The double row of chained Negroes thumped by at a slow but steady pace. My chest began an aching pound when, in the midst of the dark-skinned prisoners, I saw a face almost as white as my own. He was stumbling in his struggle to keep up with the others, and when a whip caught him on the shoulder, I flinched as though it had landed on me. Outraged, I looked toward the slave driver who had dealt the blow. He was a small man, and his dirty brown hair hung clumped around his face. Though his hat sat low, there was something about the set of his jaw that looked familiar. The closer he came, the more certain I felt I knew him.
Taller than many, I stood above the crowd, and as though he felt my stare, the rider looked up and met my one good eye—or was it my black eye patch at which he stared?

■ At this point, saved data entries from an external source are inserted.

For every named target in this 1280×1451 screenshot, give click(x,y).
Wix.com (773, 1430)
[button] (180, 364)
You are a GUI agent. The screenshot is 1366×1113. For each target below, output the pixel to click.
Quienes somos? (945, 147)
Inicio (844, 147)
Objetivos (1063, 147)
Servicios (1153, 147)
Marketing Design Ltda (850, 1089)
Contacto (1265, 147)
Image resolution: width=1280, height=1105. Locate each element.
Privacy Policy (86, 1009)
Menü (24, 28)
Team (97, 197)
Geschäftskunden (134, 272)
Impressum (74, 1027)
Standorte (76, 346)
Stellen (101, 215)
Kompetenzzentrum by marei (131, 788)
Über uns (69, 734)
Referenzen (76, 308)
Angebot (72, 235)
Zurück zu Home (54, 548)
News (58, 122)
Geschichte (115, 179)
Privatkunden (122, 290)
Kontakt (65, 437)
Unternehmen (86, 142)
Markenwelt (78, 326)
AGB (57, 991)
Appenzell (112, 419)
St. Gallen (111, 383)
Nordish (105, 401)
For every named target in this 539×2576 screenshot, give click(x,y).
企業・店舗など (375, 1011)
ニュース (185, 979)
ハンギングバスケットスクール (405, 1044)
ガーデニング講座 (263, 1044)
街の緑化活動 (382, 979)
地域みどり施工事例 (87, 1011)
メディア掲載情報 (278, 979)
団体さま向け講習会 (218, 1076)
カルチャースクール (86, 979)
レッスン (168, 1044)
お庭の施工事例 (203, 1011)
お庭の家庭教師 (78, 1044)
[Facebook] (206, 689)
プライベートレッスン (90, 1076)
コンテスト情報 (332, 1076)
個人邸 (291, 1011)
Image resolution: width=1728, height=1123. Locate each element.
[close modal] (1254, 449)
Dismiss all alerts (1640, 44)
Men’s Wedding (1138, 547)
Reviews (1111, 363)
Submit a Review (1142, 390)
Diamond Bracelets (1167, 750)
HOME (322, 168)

When I clearly saw his face, I caught my breath. It couldn’t be! Although our last encounter had taken place some twenty years before, it took only one brief moment to recognize Jake, Rankin’s son. To judge from his openmouthed expression, he recognized me, until a stumble of his horse and a shout from the other driver had him turn back to his duties.
The coffle soon rounded the corner, but I was left with the memory of my last encounter with Jake.
THE AFTERNOON WHEN Marshall had me removed from the big house, Rankin took me down to the quarters where, mute with fear, I was bound to a row of other slaves. We were mercifully left to sit under some trees and out of the direct sun but were watched over by a heavily armed slave trader until evening, when another man took his place. Although he looked as rough as the first man, Jake was younger, and because of that I appealed to him. “Listen,” I said, “there’s been a mistake, and I need your help.”
“There’s been a mistake?” he said. “And what kinda mistake is that?”
“They’re calling me a Negro, but that isn’t the case. Just look at me. Do I look like a Negro?” I pulled open my shirt to expose my white throat and neck.
He shifted uncomfortably, then turned to walk away.
“I say,” I shouted after him. “I insist that you release me! I am not a Negro and therefore cannot be treated like this!”
He came back and stood above me, looking down. “You that Jamie from the big house?”
“I am,” I said hopefully.
He gave a low laugh. “Then you just a dirty nigga like the rest of ’em.”
One of the slaves to whom I was bound suddenly growled. “And how you know this, Jake? How you know he a nigga?”
Jake stared at the man. “You shut up!”
“He as much a nigga as you, Jake? It looks to me like he even whiter than you. Uh-huh, he sure do! This boy look even whiter than you!”
Jake kicked out, his booted foot connecting with the man’s head; the man righted himself from the blow and spoke again. “But then he don’ sell his own brother, like you do me, do he, Jakie?”
I wasn’t certain what might have happened had the slave trader not pulled Jake back. Later in the day, when Rankin made his return, I saw the unmistakable likeness between Jake and his father. Then I looked at Jake’s darker-skinned brother, bound with the rest of us to be sold. Rankin was selling his own flesh and blood.